Gediman spent much of his time rightly focusing on two other Corwin/Herrmann plays that made a tremendous impact when first heard. “We Hold These Truths” was a rousing celebration of the 150th anniversary of the signing of the Bill of Rights. The week before it was scheduled to be broadcast in December 1941, the Japanese attacked Pearl Harbor and the United States was suddenly in the war. Corwin quickly rewrote the script to reflect this development, and the revised production was the first to be heard on all four radio networks, by an estimated 63 million people — half the population of the country at that time.
It is not too much to say that “We Hold These Truths” helped America process Pearl Harbor and come together after that tragedy in a way that no medium can still do today in this time of endlessly fragmented audiences (I had occasion to hear the author himself express this thought when I interviewed Corwin shortly after 9/11).

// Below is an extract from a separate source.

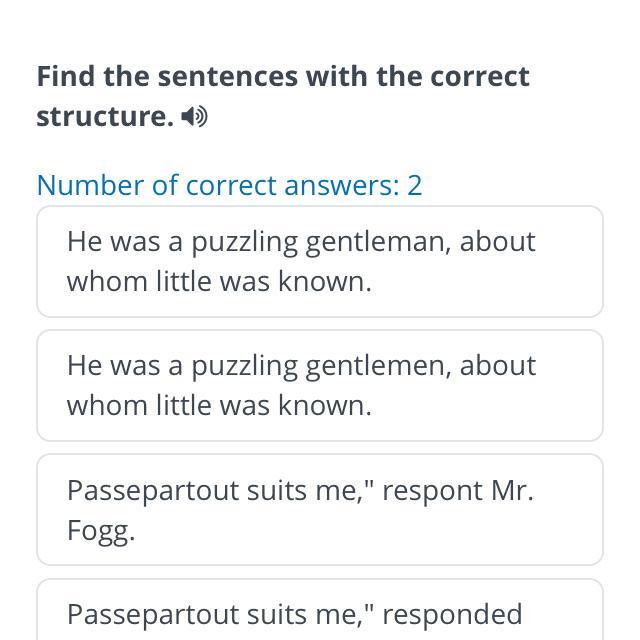Tap the sound icon beside 'structure.'

pyautogui.click(x=195, y=117)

Herrmann’s music plays a major role in the play, striking just the right note: proud, patriotic, hopeful and elegiac all at once.
The second major Corwin/Herrmann collaboration that Gediman examined was “On a Note of Triumph,” perhaps the most famous broadcast of World War II. It managed the tricky task of celebrating VE Day (Victory in Europe) while acknowledging the sacrifices that still lay ahead to win the war in the Pacific. The musically straightforward yet emotionally layered score by Herrmann goes a long way toward selling that difficult proposition. The play is one of the high-water marks of the art of radio, right up there with Welles’ “War of the Worlds” — for which, coincidentally, Herrmann also provided the music. He almost always worked with the best.

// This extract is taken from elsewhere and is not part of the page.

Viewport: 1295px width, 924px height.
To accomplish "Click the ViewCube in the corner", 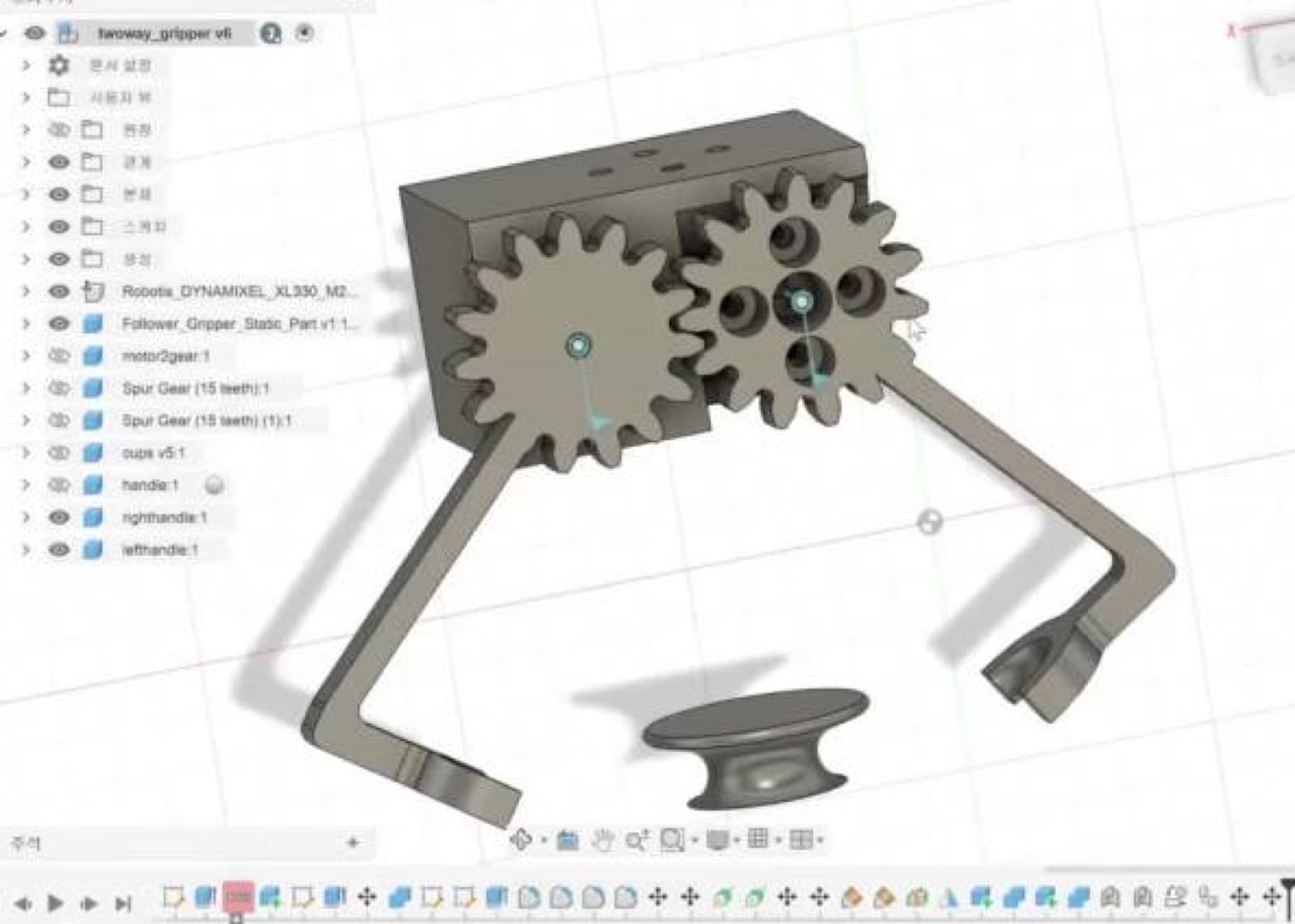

Next up on Friday evening, Husted told the story of the CBS Symphony…
[And here, I’m afraid, my original coverage of this amazing weekend came to an all-too-abrupt end, as I returned to an extremely busy time at work, and the finer details of the Bernard Herrmann Festival gradually faded from my memory, leaving me unable to sustain the same level of analysis. Unfortunately, the above report doesn’t even quite get through the first day of the Festival, and the other two days were very different and equally exciting. Perhaps someday I can return to this account and complete it appropriately.]